Ossie Higgins

Personal information
- Nationality: Welsh / Irish
- Born: 19 January 1931 Dublin, Ireland
- Died: 26 December 2000 (aged 69) Newport, Glamorgan, Wales

Sport
- Sport: Boxing / Association football
- Event: Light heavyweight
- Club: Ebbw Vale Boxing Club Aston Villa FC Ipswich Town FC

Medal record
Representing
Commonwealth Games
| Silver medal – second place | 1958 Cardiff | light-heavyweight |

= Ossie Higgins =

Welsh boxer

Augustine Robert Higgins (19 January 1931 – 26 December 2000) better known as Ossie Higgins was a Welsh/Irish boxer and footballer who won a silver medal at the Commonwealth Games.

== Biography ==
Higgins began boxing in 1946 but retired after boxing as a junior to get married.

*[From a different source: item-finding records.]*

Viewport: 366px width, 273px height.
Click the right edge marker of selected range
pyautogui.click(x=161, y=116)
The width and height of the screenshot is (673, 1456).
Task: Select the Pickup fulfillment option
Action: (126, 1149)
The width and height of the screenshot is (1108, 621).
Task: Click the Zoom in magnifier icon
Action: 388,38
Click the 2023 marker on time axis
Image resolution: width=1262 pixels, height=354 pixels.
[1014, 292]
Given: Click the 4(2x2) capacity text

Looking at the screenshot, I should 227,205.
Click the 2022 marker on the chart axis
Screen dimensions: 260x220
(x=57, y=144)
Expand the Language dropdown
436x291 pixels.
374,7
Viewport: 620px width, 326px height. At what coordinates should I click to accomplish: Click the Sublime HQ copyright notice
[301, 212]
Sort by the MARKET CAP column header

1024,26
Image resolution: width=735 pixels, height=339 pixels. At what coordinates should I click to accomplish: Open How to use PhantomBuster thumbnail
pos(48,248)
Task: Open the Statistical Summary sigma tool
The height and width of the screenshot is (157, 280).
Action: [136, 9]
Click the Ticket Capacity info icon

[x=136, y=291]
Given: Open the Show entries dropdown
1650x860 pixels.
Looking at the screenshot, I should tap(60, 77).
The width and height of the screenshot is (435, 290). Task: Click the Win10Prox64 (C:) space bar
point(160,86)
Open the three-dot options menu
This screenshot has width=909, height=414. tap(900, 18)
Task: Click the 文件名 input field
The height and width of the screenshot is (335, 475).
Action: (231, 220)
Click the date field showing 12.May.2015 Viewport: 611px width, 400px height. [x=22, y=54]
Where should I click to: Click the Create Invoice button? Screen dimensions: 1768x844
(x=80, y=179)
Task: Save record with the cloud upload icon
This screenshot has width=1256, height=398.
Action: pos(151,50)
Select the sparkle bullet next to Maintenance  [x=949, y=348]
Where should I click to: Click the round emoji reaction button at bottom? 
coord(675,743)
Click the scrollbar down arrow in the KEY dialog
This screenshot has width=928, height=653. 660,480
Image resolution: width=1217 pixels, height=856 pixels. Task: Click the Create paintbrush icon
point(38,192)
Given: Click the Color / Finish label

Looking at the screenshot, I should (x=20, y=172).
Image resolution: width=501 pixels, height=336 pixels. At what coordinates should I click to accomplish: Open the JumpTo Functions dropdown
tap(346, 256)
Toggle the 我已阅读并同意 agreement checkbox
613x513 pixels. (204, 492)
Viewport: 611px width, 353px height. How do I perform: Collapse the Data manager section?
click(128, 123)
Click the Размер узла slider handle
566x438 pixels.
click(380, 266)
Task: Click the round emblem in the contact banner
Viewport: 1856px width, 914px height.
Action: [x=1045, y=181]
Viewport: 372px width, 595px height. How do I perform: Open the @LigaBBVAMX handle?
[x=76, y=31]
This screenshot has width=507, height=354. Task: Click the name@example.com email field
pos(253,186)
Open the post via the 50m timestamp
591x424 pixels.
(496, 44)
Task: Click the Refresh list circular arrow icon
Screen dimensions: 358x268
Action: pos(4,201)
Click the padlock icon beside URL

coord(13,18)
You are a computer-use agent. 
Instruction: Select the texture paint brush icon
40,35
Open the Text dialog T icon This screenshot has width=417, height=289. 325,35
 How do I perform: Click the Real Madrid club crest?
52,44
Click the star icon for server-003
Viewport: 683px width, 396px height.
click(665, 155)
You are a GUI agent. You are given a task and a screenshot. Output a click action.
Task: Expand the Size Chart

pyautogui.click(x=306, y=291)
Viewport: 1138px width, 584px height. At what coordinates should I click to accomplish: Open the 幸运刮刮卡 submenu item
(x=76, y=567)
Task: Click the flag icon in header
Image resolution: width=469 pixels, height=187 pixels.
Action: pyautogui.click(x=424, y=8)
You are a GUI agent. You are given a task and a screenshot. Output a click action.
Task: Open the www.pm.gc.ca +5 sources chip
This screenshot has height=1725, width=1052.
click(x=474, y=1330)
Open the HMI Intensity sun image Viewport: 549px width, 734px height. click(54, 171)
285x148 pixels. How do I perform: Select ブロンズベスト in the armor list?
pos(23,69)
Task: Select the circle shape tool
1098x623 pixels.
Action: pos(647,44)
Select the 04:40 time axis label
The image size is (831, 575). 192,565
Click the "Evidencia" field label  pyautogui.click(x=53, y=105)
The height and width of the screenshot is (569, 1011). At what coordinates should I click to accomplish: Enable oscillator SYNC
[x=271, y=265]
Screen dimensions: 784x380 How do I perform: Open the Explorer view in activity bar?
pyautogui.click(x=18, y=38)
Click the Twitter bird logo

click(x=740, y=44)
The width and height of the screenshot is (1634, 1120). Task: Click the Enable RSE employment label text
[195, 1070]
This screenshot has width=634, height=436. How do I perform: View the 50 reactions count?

He was a carpenter's mate by trade and played football for Shamrock Rovers, Aston Villa and Ipswich Town from 1949 to 1953, although he did not earn a first team cap for Villa and only earned two caps for Ipswich.

He later resumed his boxing career and was a member of the Ebbw Vale Boxing Club, making his Welsh international debut against Denmark in January 1958. He won the 1958 Welsh ABA light-heavyweight championship.

He was selected for the 1958 Welsh team for the 1958 British Empire and Commonwealth Games in Cardiff, Wales, where he competed in the light-heavyweight category and won the silver medal. The Welsh boxing team secured six medals from ten weight classes.